Bielsa lui propose… d’être directeur sportif !

“Le coach était un peu énervé car il trouvait que les discussions avec les joueurs n’allaient pas assez vite. Je lui ai dit ‘C’est normal, c’est le président qui s’en occupe et il n’a pas que ça à gérer. Il manque un directeur sportif dans l’organigramme’. Il me dit ‘Ah ouais t’as raison’ et presque arrivés à l’hôtel, il me dit ‘Tu ne veux pas devenir directeur sportif ?’ Là, j’ai éclaté de rire, ce n’est pas possible.”
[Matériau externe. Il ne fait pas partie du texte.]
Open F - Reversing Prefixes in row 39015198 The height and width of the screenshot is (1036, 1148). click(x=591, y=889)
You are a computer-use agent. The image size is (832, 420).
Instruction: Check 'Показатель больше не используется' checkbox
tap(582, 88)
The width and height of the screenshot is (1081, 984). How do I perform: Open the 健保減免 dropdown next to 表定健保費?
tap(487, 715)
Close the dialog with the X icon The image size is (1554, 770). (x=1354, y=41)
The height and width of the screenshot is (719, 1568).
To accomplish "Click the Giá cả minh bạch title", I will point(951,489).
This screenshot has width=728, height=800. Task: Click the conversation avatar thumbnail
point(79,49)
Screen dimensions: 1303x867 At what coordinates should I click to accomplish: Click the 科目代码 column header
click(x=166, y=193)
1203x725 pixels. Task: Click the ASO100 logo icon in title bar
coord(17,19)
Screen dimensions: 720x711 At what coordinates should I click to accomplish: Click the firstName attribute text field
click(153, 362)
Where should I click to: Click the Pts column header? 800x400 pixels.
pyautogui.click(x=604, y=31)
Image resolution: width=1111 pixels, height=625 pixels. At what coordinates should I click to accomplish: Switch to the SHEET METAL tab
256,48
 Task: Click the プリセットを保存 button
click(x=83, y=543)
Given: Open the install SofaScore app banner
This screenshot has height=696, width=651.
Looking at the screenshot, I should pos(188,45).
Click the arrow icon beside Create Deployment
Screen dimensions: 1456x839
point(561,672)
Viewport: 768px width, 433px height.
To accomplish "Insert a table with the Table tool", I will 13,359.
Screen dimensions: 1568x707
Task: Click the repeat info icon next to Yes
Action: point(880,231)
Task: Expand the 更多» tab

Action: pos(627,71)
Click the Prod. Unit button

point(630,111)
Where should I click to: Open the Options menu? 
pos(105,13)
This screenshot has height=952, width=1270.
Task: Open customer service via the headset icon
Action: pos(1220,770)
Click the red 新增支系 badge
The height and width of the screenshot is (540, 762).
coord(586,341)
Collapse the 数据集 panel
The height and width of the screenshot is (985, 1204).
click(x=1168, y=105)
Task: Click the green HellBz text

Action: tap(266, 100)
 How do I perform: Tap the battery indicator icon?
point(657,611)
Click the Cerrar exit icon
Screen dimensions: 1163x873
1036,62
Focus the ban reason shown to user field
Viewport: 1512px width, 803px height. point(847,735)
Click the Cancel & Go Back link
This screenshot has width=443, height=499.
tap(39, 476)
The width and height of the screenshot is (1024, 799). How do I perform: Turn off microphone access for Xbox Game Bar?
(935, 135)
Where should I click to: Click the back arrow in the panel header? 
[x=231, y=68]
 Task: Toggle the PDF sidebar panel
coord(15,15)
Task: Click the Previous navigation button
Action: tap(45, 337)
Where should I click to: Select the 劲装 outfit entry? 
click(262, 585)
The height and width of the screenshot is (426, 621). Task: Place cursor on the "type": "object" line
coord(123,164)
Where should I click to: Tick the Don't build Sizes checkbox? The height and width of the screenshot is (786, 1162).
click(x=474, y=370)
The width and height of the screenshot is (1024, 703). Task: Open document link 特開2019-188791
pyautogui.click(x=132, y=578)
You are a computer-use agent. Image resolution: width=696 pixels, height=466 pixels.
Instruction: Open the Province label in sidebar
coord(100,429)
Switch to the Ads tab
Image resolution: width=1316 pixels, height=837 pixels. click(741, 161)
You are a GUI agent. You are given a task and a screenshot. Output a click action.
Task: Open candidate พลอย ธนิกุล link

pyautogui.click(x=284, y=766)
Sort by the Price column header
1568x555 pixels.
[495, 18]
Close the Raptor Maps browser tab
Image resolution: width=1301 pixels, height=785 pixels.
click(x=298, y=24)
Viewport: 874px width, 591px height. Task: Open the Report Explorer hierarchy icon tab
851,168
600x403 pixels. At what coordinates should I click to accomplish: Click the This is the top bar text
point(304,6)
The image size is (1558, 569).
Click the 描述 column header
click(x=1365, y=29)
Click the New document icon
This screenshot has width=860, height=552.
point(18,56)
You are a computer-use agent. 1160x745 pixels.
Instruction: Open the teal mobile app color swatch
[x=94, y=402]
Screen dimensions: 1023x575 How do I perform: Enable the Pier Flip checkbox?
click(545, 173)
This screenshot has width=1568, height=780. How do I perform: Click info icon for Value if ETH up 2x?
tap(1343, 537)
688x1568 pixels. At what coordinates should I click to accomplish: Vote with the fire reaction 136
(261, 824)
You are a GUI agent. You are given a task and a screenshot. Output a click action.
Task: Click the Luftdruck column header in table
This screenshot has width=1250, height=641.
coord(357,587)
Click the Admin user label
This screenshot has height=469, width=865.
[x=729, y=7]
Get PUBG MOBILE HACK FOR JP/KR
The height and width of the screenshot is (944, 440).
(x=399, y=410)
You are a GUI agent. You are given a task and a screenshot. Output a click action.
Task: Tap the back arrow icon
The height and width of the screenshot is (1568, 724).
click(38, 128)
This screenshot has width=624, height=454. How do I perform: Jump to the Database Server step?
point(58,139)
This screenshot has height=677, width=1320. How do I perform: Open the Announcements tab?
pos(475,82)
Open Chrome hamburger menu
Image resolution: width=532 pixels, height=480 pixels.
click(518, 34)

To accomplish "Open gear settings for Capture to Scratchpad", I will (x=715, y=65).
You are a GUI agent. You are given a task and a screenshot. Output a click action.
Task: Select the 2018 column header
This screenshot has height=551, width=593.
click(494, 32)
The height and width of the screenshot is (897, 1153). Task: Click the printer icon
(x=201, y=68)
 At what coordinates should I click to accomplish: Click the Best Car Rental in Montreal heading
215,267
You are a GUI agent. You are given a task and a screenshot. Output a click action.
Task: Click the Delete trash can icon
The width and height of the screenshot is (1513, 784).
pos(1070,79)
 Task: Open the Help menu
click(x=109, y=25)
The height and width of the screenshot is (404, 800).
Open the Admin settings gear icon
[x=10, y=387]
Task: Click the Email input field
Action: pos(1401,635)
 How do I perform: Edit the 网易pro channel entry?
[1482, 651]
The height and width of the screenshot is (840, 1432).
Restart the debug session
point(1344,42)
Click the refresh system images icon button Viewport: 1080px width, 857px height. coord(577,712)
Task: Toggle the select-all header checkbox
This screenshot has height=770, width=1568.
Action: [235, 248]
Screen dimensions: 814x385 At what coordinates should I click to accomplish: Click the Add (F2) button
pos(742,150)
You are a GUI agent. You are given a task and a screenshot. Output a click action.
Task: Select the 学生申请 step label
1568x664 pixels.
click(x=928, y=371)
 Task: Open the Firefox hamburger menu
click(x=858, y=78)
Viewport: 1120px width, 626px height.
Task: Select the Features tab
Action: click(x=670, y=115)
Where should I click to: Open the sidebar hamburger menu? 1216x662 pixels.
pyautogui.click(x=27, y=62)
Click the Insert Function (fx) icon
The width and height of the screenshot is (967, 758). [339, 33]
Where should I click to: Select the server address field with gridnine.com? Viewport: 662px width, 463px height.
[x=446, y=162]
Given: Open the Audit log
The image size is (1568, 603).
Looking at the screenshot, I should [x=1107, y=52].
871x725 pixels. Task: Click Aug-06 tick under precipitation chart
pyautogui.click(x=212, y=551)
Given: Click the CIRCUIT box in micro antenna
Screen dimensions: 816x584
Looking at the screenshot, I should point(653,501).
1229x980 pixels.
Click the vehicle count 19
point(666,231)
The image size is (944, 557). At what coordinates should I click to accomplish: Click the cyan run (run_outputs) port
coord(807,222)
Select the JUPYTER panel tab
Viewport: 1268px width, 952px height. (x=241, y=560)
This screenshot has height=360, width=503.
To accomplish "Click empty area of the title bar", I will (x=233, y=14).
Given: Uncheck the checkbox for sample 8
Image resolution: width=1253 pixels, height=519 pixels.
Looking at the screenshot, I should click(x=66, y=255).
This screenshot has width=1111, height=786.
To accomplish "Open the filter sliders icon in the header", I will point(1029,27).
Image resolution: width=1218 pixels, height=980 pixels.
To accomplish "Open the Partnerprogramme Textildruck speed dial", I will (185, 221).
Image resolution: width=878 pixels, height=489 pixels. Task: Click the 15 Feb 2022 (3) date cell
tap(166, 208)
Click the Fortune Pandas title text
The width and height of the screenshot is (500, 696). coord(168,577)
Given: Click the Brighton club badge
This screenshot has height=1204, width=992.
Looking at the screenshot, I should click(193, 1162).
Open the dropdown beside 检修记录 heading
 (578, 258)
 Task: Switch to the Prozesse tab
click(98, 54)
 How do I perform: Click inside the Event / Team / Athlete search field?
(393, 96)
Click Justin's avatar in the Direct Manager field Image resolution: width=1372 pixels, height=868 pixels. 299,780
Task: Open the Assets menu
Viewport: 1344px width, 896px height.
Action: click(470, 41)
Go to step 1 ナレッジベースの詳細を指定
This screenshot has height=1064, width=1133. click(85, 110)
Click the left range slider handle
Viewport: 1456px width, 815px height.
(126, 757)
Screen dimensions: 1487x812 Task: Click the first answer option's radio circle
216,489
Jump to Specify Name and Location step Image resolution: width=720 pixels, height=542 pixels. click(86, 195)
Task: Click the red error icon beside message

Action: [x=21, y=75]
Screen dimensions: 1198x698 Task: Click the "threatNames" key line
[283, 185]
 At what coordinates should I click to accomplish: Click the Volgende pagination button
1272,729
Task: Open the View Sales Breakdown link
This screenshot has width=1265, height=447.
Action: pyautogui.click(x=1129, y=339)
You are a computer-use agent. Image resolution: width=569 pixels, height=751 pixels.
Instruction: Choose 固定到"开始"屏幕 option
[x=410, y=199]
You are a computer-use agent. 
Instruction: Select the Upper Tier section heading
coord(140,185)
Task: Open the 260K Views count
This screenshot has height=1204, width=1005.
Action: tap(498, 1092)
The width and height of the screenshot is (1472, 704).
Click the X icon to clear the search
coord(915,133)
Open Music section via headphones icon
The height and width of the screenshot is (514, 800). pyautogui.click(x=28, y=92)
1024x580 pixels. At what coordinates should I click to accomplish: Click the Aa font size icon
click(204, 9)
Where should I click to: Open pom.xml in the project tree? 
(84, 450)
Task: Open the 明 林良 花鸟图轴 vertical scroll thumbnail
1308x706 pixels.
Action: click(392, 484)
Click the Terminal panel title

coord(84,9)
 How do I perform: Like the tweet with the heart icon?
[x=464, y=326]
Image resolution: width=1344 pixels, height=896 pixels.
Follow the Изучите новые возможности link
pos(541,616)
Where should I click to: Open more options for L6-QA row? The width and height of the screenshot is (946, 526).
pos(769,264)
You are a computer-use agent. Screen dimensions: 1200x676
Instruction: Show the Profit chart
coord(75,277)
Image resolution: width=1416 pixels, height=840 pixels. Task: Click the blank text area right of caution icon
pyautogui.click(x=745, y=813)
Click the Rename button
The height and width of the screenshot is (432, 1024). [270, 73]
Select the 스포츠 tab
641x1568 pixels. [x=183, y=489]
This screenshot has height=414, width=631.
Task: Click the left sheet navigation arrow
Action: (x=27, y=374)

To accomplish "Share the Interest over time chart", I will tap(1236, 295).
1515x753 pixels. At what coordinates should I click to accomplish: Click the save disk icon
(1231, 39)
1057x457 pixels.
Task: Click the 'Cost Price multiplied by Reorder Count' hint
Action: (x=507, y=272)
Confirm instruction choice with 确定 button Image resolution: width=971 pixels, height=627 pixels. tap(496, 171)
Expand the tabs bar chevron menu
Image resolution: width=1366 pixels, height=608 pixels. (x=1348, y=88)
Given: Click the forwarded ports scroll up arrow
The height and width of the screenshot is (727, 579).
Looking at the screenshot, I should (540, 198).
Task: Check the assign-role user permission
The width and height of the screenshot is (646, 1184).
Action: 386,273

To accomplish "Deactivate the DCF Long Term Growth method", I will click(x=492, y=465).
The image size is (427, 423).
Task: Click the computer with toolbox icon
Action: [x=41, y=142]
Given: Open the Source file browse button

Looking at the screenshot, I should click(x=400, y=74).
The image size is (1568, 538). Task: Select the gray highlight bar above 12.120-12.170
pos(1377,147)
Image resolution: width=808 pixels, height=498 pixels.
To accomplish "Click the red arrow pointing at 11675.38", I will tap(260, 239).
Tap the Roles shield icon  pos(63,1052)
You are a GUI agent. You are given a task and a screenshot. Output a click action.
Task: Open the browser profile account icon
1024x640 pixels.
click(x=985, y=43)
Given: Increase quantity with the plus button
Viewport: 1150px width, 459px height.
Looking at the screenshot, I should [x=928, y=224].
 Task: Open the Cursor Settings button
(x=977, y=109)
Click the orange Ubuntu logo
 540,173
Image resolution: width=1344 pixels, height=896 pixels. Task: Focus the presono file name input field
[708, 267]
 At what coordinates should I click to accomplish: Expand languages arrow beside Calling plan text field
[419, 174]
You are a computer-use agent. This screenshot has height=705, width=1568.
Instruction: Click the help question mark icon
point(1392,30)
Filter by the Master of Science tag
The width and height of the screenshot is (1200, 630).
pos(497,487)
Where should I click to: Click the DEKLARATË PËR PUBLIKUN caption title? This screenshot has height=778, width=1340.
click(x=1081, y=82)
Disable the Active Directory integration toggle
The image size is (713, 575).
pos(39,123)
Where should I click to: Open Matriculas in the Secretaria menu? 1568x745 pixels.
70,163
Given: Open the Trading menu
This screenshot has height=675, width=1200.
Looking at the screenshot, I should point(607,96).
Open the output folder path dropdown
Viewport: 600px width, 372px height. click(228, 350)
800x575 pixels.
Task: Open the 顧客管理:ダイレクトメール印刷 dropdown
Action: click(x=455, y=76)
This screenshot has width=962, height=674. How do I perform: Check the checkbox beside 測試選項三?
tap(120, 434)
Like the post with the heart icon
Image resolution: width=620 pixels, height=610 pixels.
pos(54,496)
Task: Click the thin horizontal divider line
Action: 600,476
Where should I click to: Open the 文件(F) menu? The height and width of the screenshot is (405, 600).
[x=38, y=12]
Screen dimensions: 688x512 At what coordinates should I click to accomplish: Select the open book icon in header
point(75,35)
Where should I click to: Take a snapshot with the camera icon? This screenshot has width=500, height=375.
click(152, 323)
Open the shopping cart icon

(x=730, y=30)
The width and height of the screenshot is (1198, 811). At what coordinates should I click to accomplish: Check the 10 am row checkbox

Bielsa, complètement “loco”    

Lors d’un entraînement, Momar Bangoura ne comprend pas un exercice. “Je dis ‘coach vous voyez bien que ça ne marche pas’. Ce qui l’a mis en colère, c’est que je lui ai dit qu’il abusait de son pouvoir. Il est tout de suite parti dans les tours. Il me dit ‘On va régler ça par une discussion’. On arrive en haut et il me dit : ‘Bon ben maintenant, on va régler ça à coups de poing parce que c’est la seule manière’. J’explose de rire et je m’en vais. Il s’est excusé après, moi aussi.”